Keys to Understanding the New Mortgage Law
On 17 June, the Law on the Regulation of Real Estate Credit Contracts came into force as the Mortgage Law, whose ultimate objective is to protect the consumer from the banking misconduct that has been taking place in recent years, in the field of loans and loans granted for the purchase of a home.
These are the main keys of the new Law:
To begin with there will be greater transparency regarding the information given to the client, so that financial institutions have to give all the necessary information, at least 10 calendar days before the signing of the mortgage, for the mortgaged future can understand the terms of credit.
The bank will have to dump the terms of the loans on the technological platform of notaries, giving them more prominence, since it will be the notary who must certify that the banks comply with their obligations and that customers understand the mortgage conditions.
This information must be provided by the notary free of charge, carrying out an comprehension test to the citizen and reflecting all this information in a notarized minutes.

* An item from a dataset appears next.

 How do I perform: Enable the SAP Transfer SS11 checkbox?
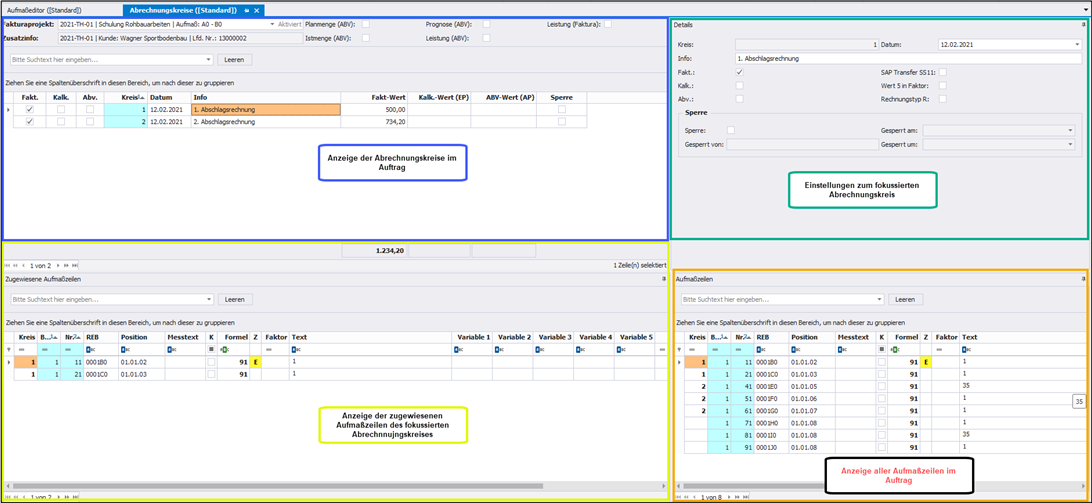(x=942, y=72)
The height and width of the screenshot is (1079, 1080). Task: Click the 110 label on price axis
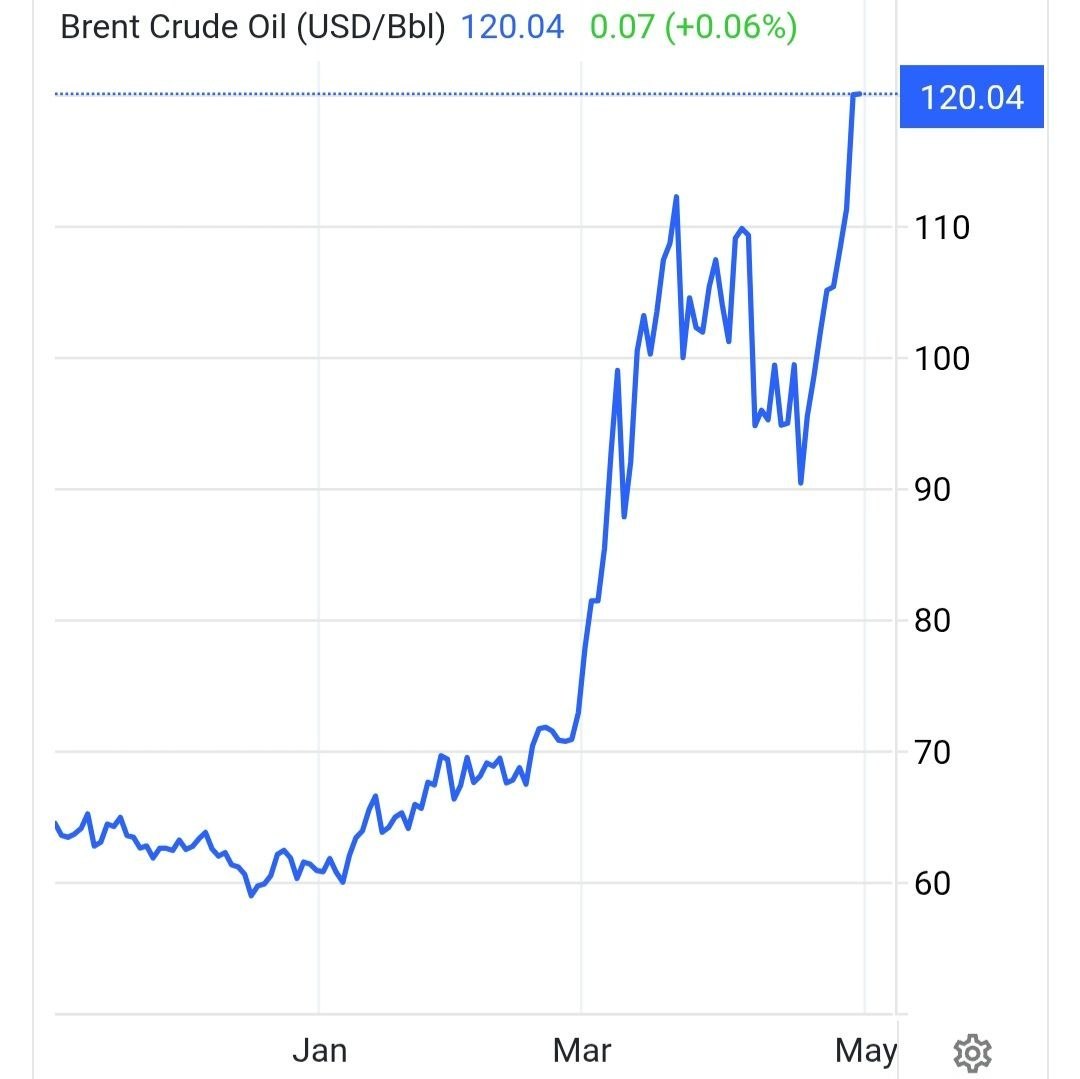tap(942, 228)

Disappearance of the floor clauses of mortgages. As well as a prohibition of ties, no bank may require any customer to take out insurance or other product as a condition of being granted the mortgage.
The bank shall bear the payment of the tax of Documented Legal Acts (AJD), as well as the first copies of the notary, the costs of registration and the costs of management.
On the other hand, customers will have to pay the appraisal fees and the second copies of the notary.
The conditions of subrogation of mortgages are facilitated, i.e. to be able to switch from one bank to another, with the elimination of the subrogation fee that previously ranged from 0.25% to 1%.